## Requirements
Rescale the entries in the stretch from the line containing "You are a GUI" through the line containing "tap(345, 190)", writing out every line again with its request. Multiply each answer coordinate by 0.3 and round to whole numbers with halves going up, leave all other numbers unchanged, and omit the pictures.

## Input
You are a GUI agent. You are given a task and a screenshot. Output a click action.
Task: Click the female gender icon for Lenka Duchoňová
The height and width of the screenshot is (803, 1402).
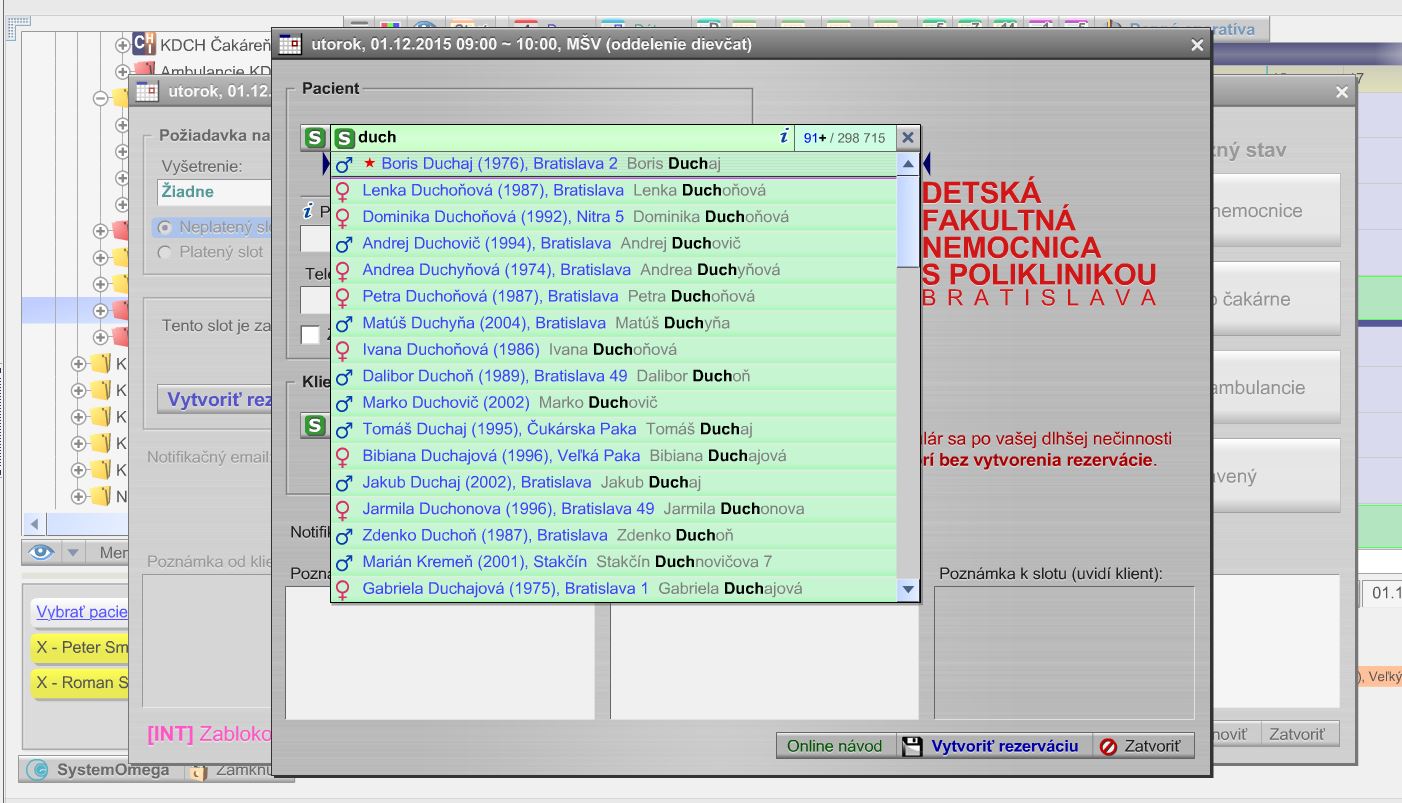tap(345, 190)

--

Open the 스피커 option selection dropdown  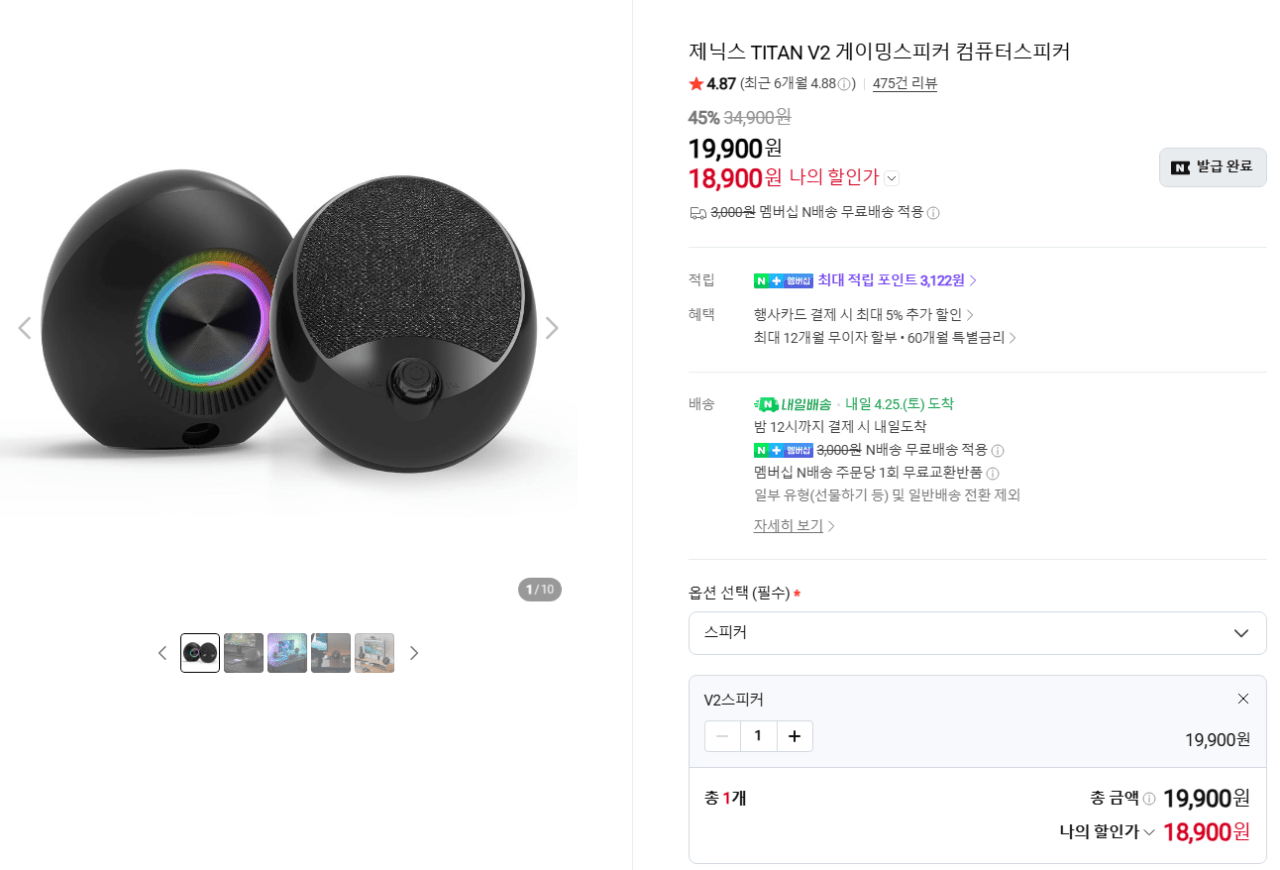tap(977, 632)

## Exercise output
You are a GUI agent. You are given a task and a screenshot. Output a click action.
Task: Click the female gender icon for Lenka Duchoňová
The height and width of the screenshot is (803, 1402).
tap(104, 57)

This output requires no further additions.